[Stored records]
=== Begin Enclosure ===

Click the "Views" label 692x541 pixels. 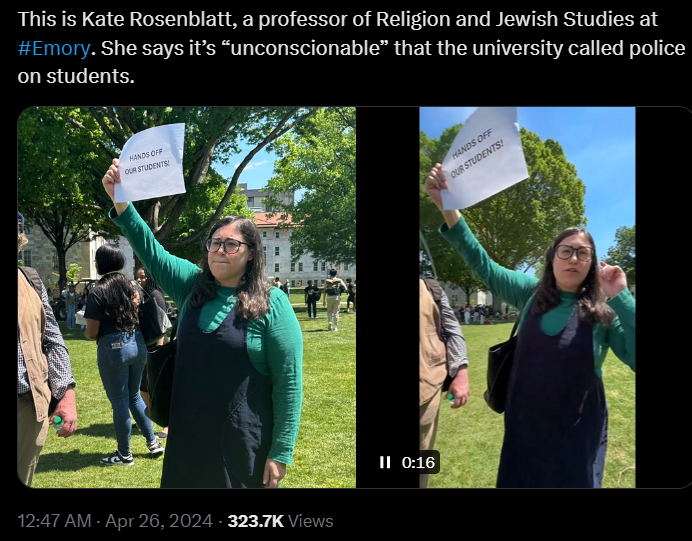tap(311, 521)
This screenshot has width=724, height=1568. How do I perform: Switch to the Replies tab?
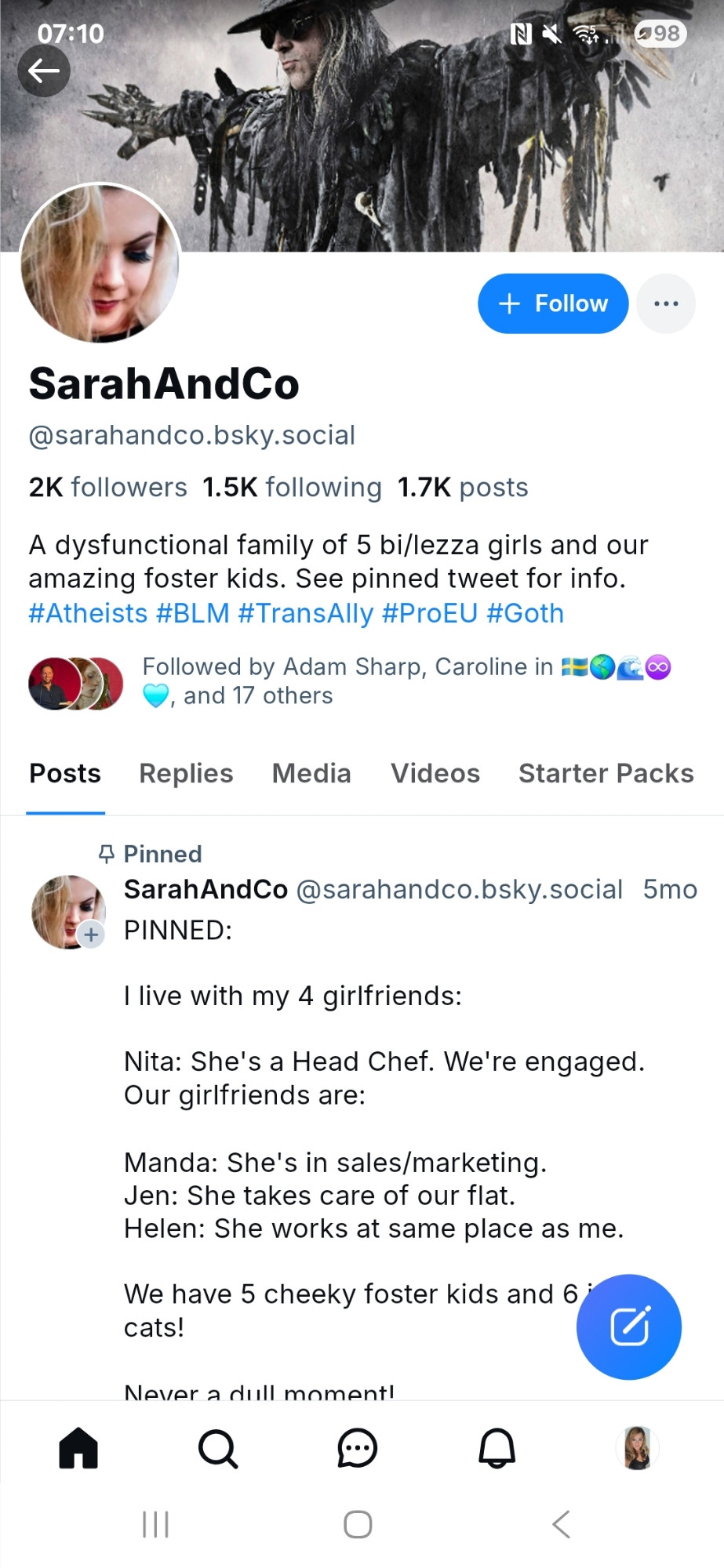coord(187,774)
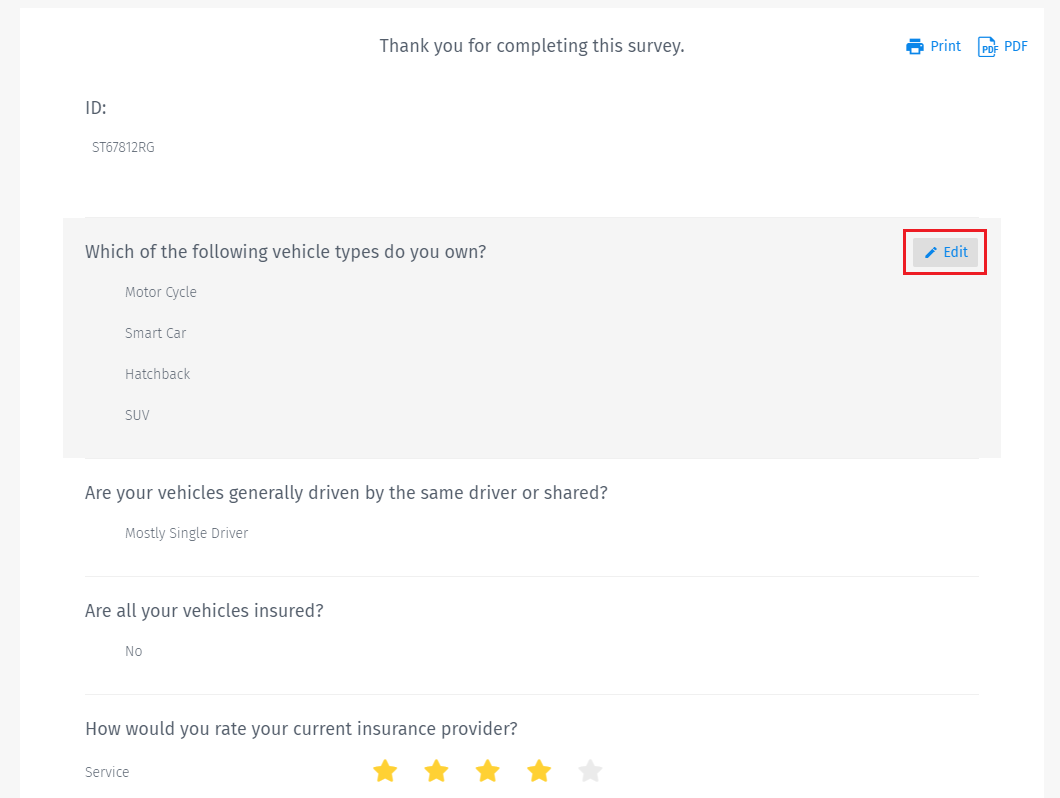
Task: Set Service rating to one star
Action: point(385,771)
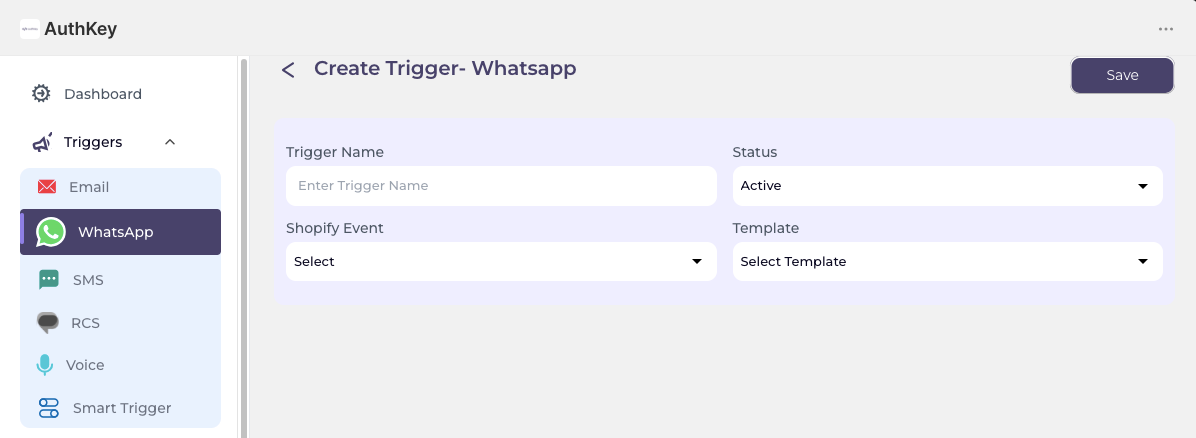The height and width of the screenshot is (438, 1196).
Task: Collapse the Triggers section chevron
Action: [x=170, y=142]
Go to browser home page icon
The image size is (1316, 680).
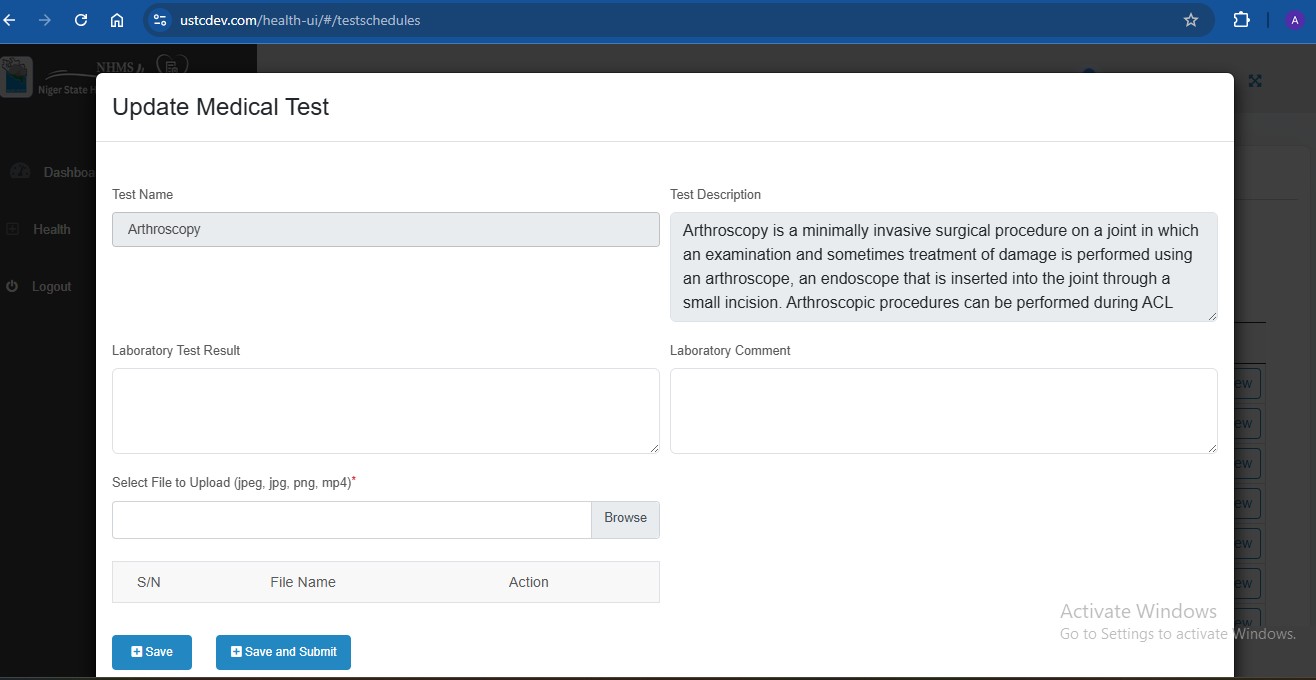pyautogui.click(x=117, y=20)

=== End Enclosure ===

What the task asks: Because the copy must hold no pictures, return only the lines that run from the line containing "This screenshot has" to the end of the data above, each exactly as it stands.

Completed task:
This screenshot has width=724, height=1568. How do I perform: Switch to the Replies tab?
coord(187,774)
Task: Set Service rating to one star
Action: point(385,771)
The height and width of the screenshot is (438, 1196).
Task: Collapse the Triggers section chevron
Action: [x=170, y=142]
Go to browser home page icon
The image size is (1316, 680).
pyautogui.click(x=117, y=20)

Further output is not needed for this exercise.